Qualiano

Macerata, rapina in gioielleria: arrestato 30enne di Qualiano

 Macerata Campania. Nei giorni scorsi i carabinieri della Stazione di Macerata Campania hanno eseguito un decreto di fermo del pubblico ministero, emesso dalla Procura della Repubblica di Santa Maria Capua Vetere (procuratore aggiunto Luigi Gay e sostituto procuratore Geraldina Cozzolino) …

… nei confronti di Biagio Musella, 30 anni, e residente a Qualiano (Napoli), ritenuto responsabile del reato di rapina aggravata dall’uso di armi. Tale provvedimento scaturisce dall’attività investigativa, in merito alla rapina commessa con armi il 20 novembre 2013 a danno della gioielleria “Momenti d’Oro”, a Macerata Campania.

Il 29 gennaio scorso era stato possibile identificare e sottoporre a misura cautelare tre responsabili della rapina, in particolare due giovani che si erano prestati a fare i basisti per la rapina ed una donna, tutt’ora ristretta in carcere, esecutrice materiale.

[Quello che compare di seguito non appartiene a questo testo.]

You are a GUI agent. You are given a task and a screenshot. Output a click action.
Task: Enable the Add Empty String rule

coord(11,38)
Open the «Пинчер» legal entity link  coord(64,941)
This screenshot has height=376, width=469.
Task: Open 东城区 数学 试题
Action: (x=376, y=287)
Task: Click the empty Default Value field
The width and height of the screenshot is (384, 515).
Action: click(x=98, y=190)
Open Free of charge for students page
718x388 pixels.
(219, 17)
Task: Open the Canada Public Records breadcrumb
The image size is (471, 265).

Dalle attività conseguenti, consistenti nello sviluppo delle immagini del sistema di videosorveglianza nonché in attività tecniche intercettive, si è riusciti da un lato a consolidare il quadro probatorio nei confronti degli indagati e dall’altro ad addivenire tramite l’incrocio di più risultanze all’identificazione di Musella quale secondo rapinatore a volto scoperto.

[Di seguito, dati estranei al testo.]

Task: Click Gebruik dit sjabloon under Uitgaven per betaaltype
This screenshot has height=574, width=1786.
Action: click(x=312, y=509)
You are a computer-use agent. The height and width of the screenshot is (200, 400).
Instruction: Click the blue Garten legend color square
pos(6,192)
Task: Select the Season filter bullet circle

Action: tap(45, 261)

La rapina alla gioielleria di Macerata

Particolare di rilievo emerso nel corso di tale sviluppo investigativo è il commento carpito all’indagata Carandente che conferma il possesso da parte del commando di armi vere e pronte a sparare; in particolare la donna commenta l’ipotesi dell’incontro con una pattuglia di carabinieri durante la rapina prospettatogli dall’avvocato: …e ma ci lasciava la pelle…i ragazzi che stavano con me erano molto timorosi…manco li cani c’era un conflitto a fuoco…io ti coprivo…però…uno ha il diritto di fare fuoco sui carabinieri…giustamente si facevano la cartella evidenziando di non avere alcuna remora o scrupolo a fare uso delle armi contro i militari.

Nel corso della perquisizione presso l’abitazione di Musella sono stati trovati una replica di pistola del tipo di quelle in uso alle forze di polizia ed un “kit da rapinatore” ovvero una borsa contenente guanti in lattice e nastro adesivo pronta per l’uso. Il presente provvedimento nell’ambito delle attività di indagine coordinate dalla Procura della Repubblica presso il tribunale di Santa Maria Capua Vetere mirate a fronteggiare la recrudescenza dei reati contro il patrimonio.